A terrorist doesn't need to be connected to a group to be a terrorist.  He just needs to commit an act of terror, which this guy did.  We're in agreement there.

I don't look for crazies to be consistent, or even coherent in their arguments. 

Could one argue that the Tea Party is creating a violent atmosphere that encourages acts like this?  Hell yes.  They certainly aren't denouncing them. 

Reginald, one can argue anything one wishes.  But that doesn't take away from the fact that Americans have the right to protest and express dissent against the policies and acts of their government.  Sure, there are always some who feel that dissent is dangerous. Including people in positions of power (in the Government, in the Media, etc) who may be on the receiving end of those protests. 

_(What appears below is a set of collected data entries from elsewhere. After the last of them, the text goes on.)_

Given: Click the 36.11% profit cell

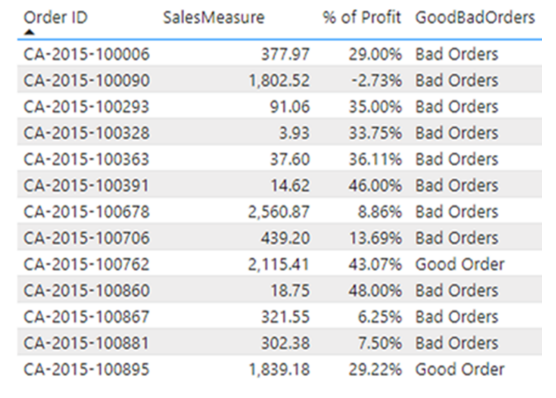Looking at the screenshot, I should click(375, 159).
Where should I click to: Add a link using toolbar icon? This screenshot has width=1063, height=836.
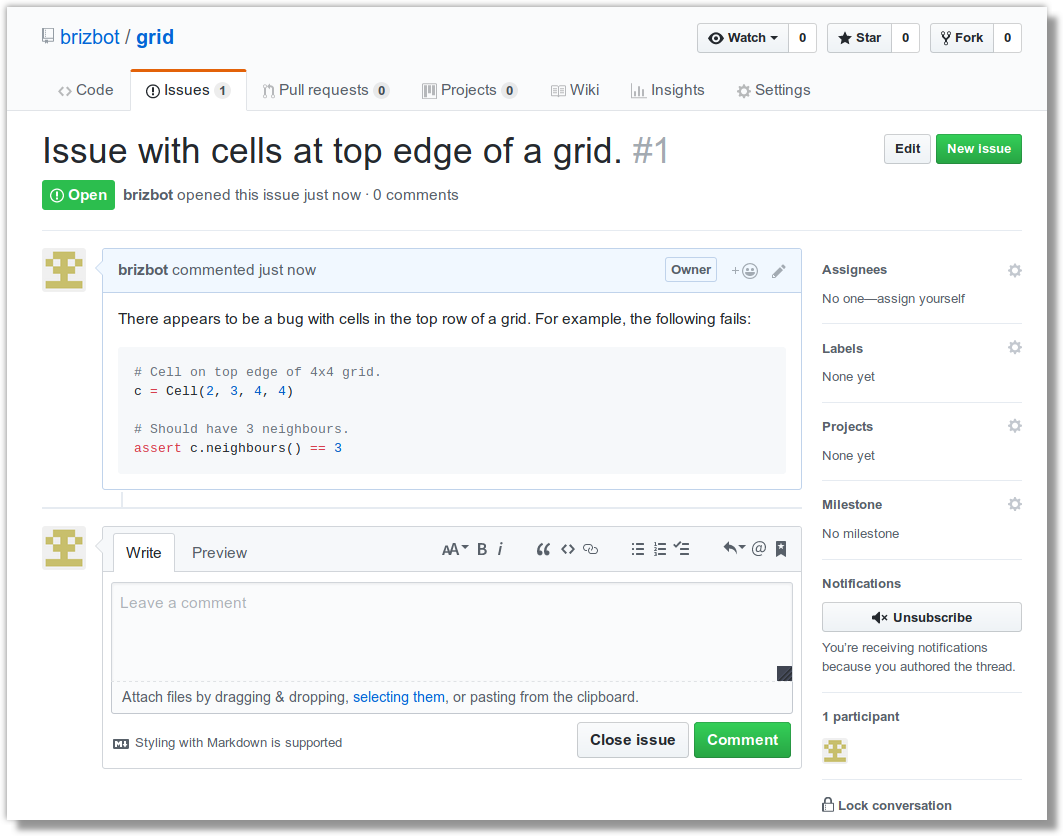[x=590, y=549]
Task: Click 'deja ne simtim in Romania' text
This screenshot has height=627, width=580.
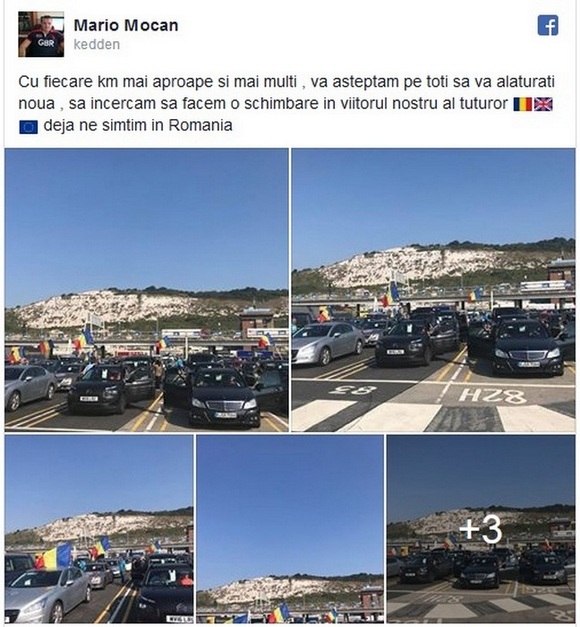Action: coord(138,126)
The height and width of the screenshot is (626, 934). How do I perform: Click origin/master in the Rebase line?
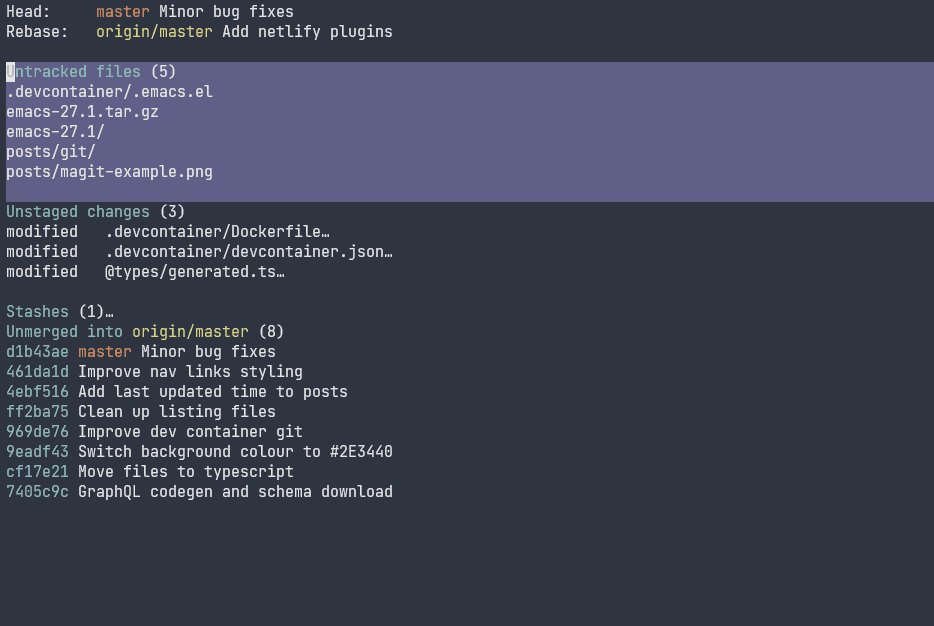pyautogui.click(x=154, y=32)
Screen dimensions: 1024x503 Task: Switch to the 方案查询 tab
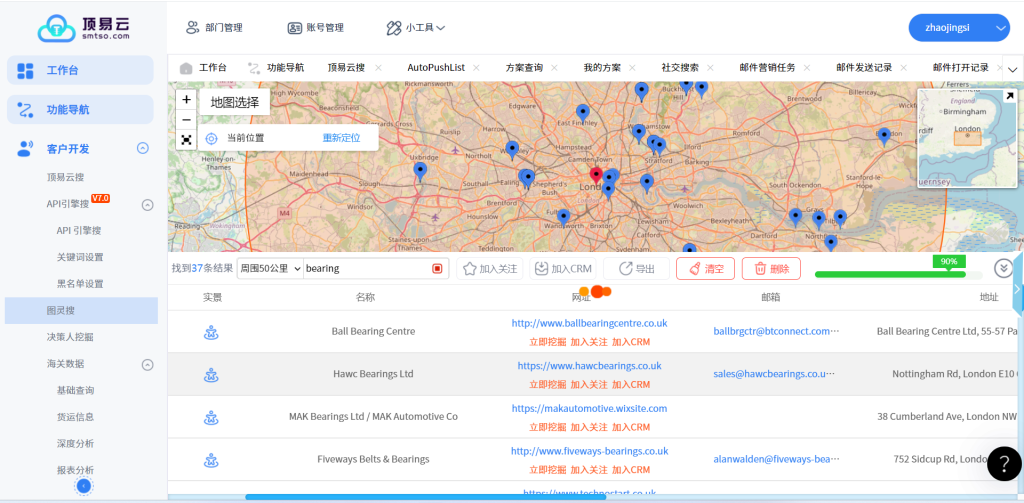523,68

Fortunately, we have a Constitution.

Of course if any persons are involved with groups that advocate violence against the United States Government or its citizens, those persons need to be monitored (whether they be on the Left or the Right) and prevented from engaging in acts of terrorism. But to broadly condemn dissent as creating a dangerous atmosphere, when you just happen to disagree with the views of those protesting, is ... itself ... dangerous in undermining the very foundation of our democratic society.

... and, putting aside the extreme fringes, I do think that this terrible bombing was generally denounced by both Republicans and Democrats.